Since David Bowie departed this earth in January, it seems like everything has gone wrong: a host of other celebrity deaths - including fellow musical legend Prince -and more political craziness than House of Cards on steroids.
Yet the series of tributes - the Grammys, the Brits, the multiple Glastonbury performances - that have taken place to the Starman have helped keep up our spirits up by reminding us of the brilliance of his music, which will outlast us all.
However, there's one more taking place tonight, and it promises to be very special.
No lesser institution than the BBC Proms is honouring the Thin White Duke with a full concert taking place at the Royal Albert Hall. The venue actually saw Bowie's last-ever UK performance, when he joined Pink Floyd's Dave Gilmour in May 2006, to perform the Floyd classics Arnold Layne and Comfortably Numb.
The concert, which is sold out, will be curated, conducted and directed by Andre de Ridder, will span Bowie's entire career, from Space Oddity to Blackstar, and will feature the likes of Laura Mvula, John Cale, Neil Hannon, Conor O'Brien and French counter-tenor Philippe Jaroussky.

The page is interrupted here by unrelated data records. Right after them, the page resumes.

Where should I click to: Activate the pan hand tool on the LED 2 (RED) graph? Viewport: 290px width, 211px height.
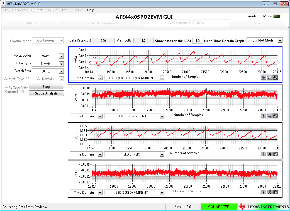(x=275, y=154)
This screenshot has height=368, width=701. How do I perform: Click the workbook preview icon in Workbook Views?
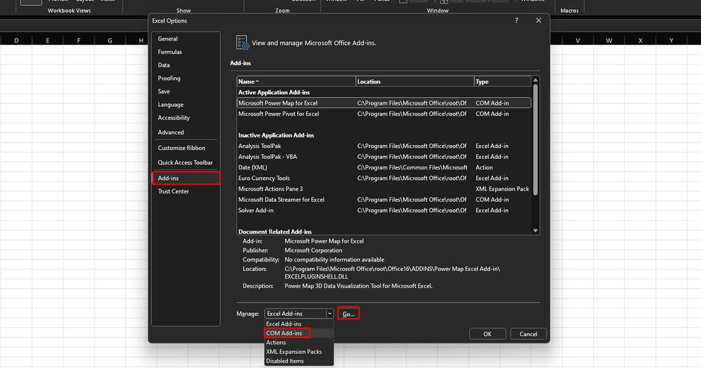point(32,3)
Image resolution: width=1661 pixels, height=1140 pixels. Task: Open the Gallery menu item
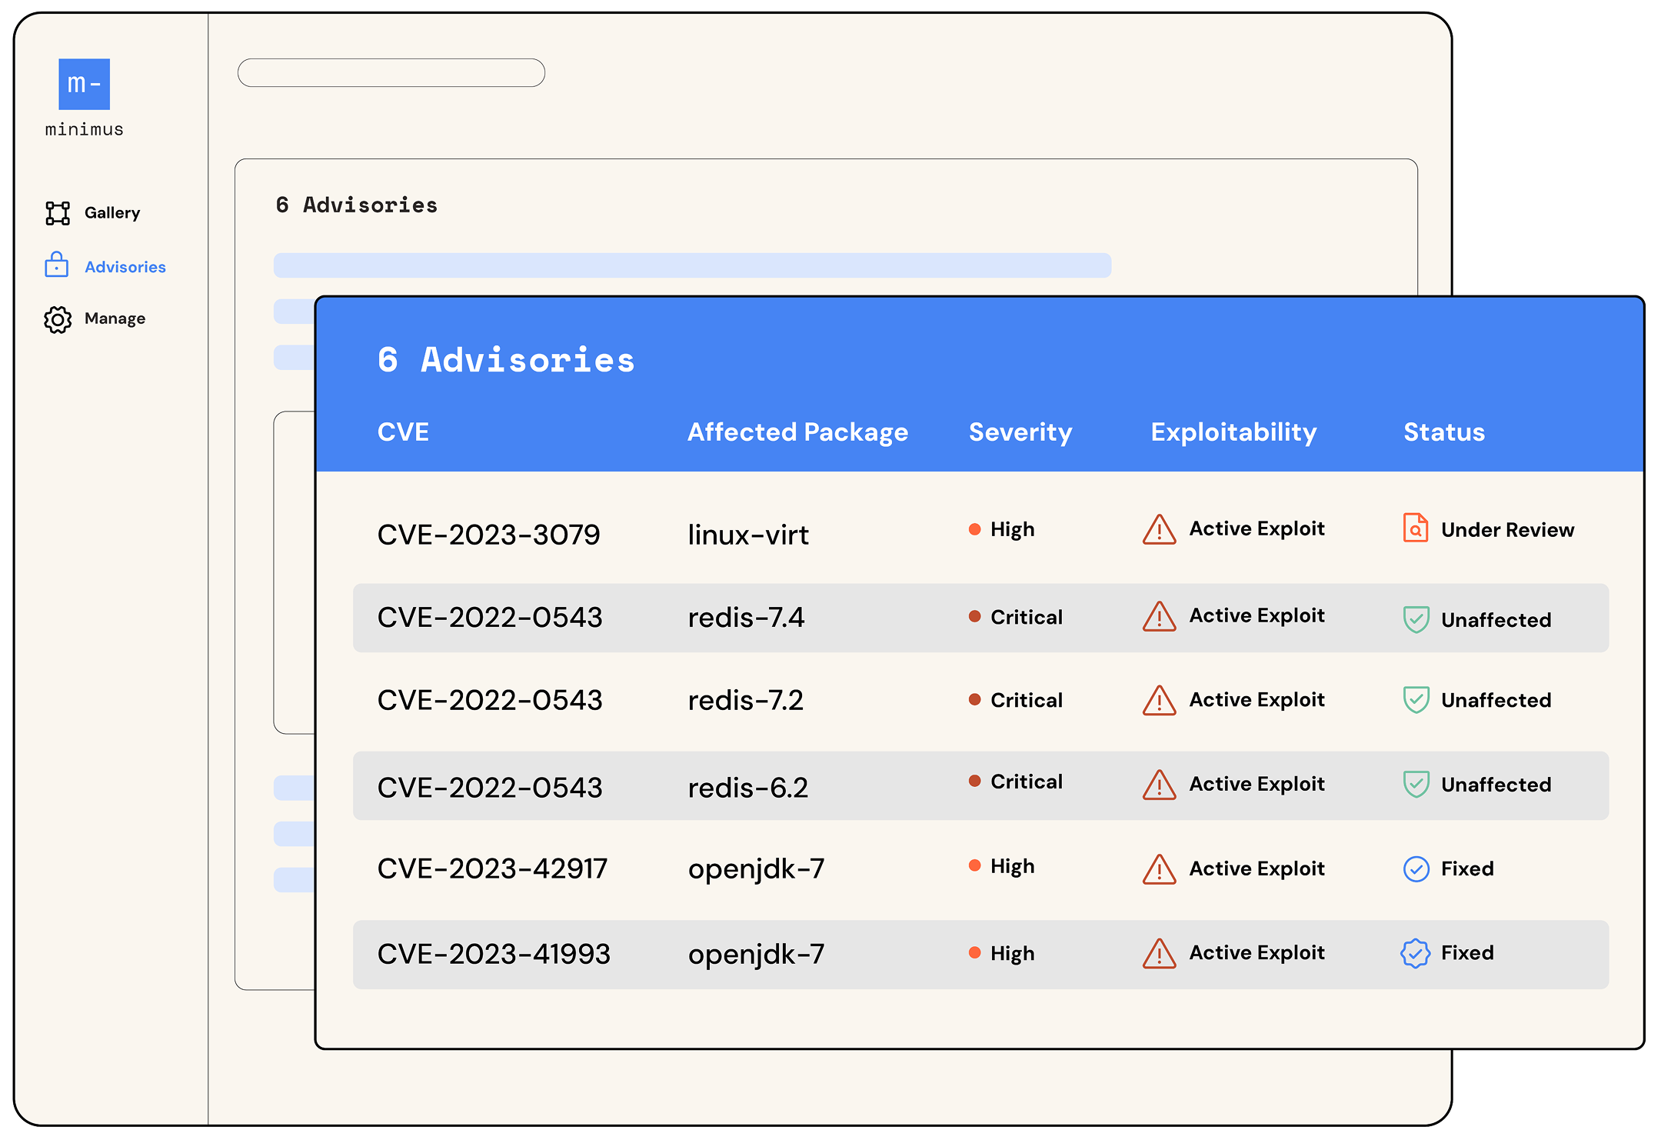click(112, 213)
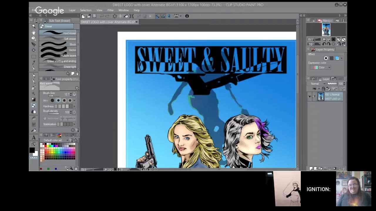Open the Filter menu
The width and height of the screenshot is (376, 211).
point(110,10)
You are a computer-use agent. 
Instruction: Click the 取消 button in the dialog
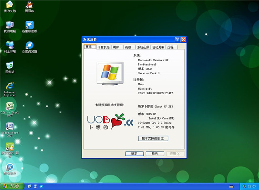[152, 154]
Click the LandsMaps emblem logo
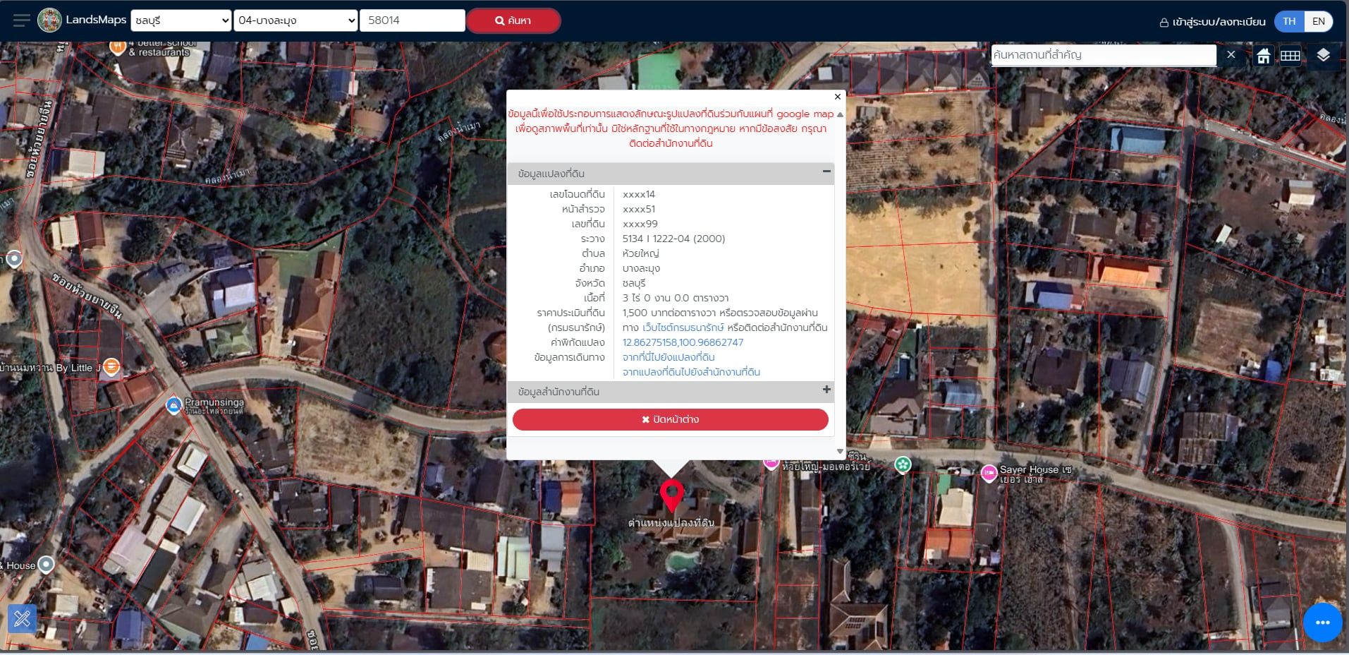Image resolution: width=1349 pixels, height=655 pixels. point(49,20)
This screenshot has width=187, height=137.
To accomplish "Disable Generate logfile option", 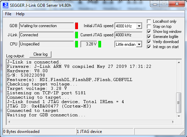I will 149,37.
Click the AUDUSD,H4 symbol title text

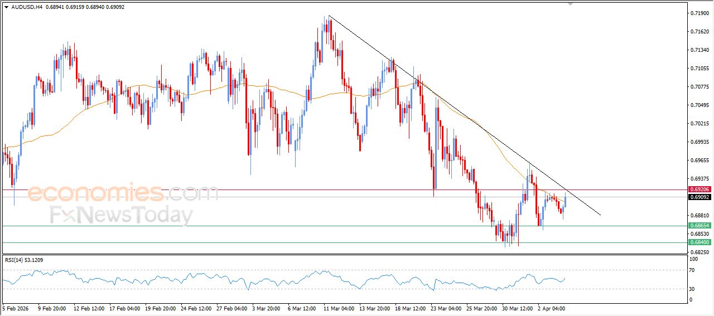[27, 7]
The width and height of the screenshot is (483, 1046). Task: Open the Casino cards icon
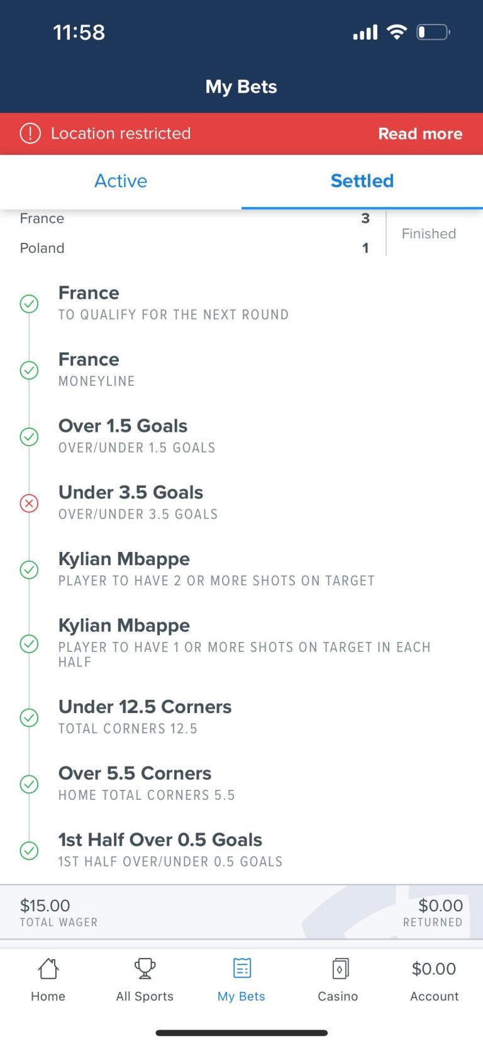point(338,969)
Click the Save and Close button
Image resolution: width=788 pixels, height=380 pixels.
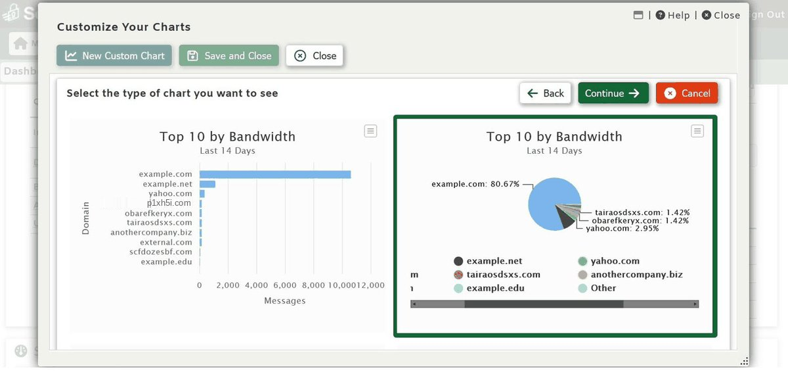229,56
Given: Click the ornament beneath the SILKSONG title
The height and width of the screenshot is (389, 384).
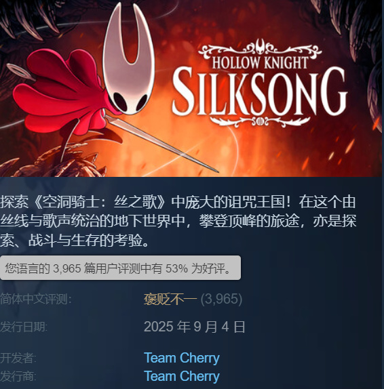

They won't be performing straight-up covers though - as befits the Proms, they'll be reinterpreting the material in a variety of ways.
Andre de Ridder told the BBC. "In the process of making the arrangements we found, for example, that a lot of the songs that have a very strong beat in the originals don't necessarily need that. Harmonically and melodically they have so much intricacy that maybe, in some of these arrangements, is brought out a little bit more. We really tried to bring in a great variety of composers and singers and interpreters from different genres and styles."
So put your feet up tonight, tune in to BBC Four, Radio 3 or 6 Music from 22:15 tonight (Friday 29 July), and take another chance to bask in the brilliance of a musical legend.